● Page:
To the Trustees of the Procter & Gamble Ireland Employees Share Ownership Plan

We have audited the accompanying statements of net assets available for benefits of the Procter & Gamble Ireland Employees Share Ownership Plan (“the Plan”) as of June 30, 2007 and 2006, and the related statements of changes in net assets available for benefits for each of the three years ended June 30, 2007, 2006 and 2005. These financial statements are the responsibility of the Plan’s management. Our responsibility is to express an opinion on these financial statements based on our audits.

● Information given:
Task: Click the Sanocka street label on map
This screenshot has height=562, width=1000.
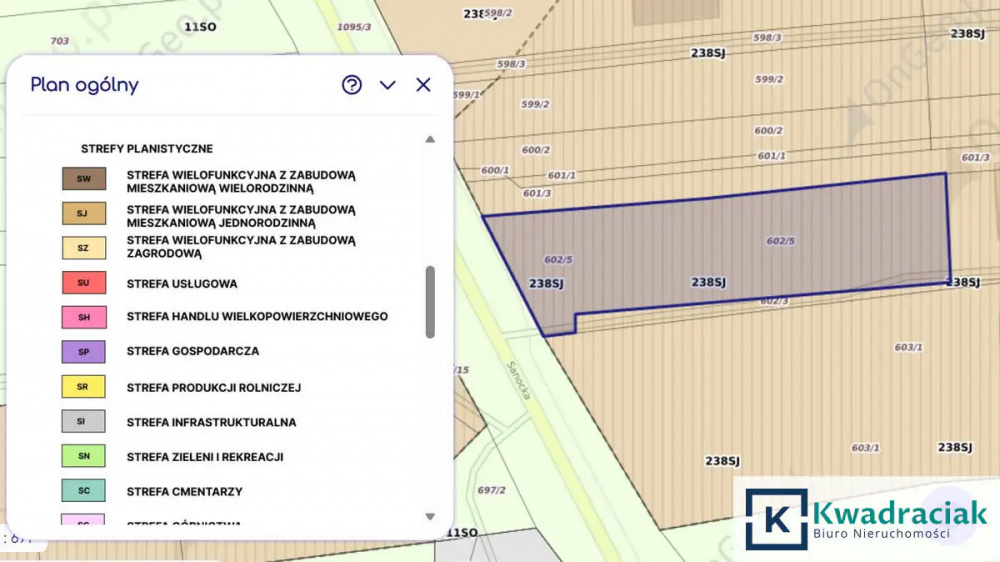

--

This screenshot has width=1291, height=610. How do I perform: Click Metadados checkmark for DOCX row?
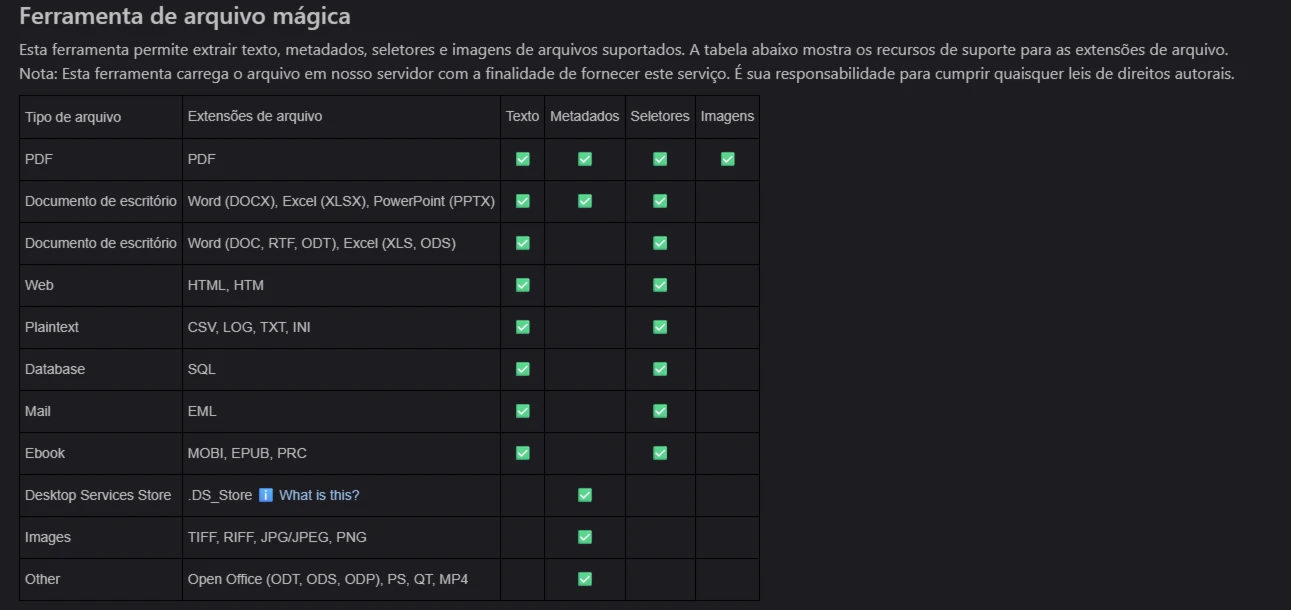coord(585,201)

...

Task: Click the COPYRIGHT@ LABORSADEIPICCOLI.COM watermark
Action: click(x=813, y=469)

● Given problem 1: From the audit report, reproduce word for word the part that opens with the words "To the Trustees" and closes with "on our audits.".
● Given problem 2: List every distinct year mentioned in the audit report.

● Answer 1:
To the Trustees of the Procter & Gamble Ireland Employees Share Ownership Plan

We have audited the accompanying statements of net assets available for benefits of the Procter & Gamble Ireland Employees Share Ownership Plan (“the Plan”) as of June 30, 2007 and 2006, and the related statements of changes in net assets available for benefits for each of the three years ended June 30, 2007, 2006 and 2005. These financial statements are the responsibility of the Plan’s management. Our responsibility is to express an opinion on these financial statements based on our audits.

● Answer 2: 2007, 2006, 2005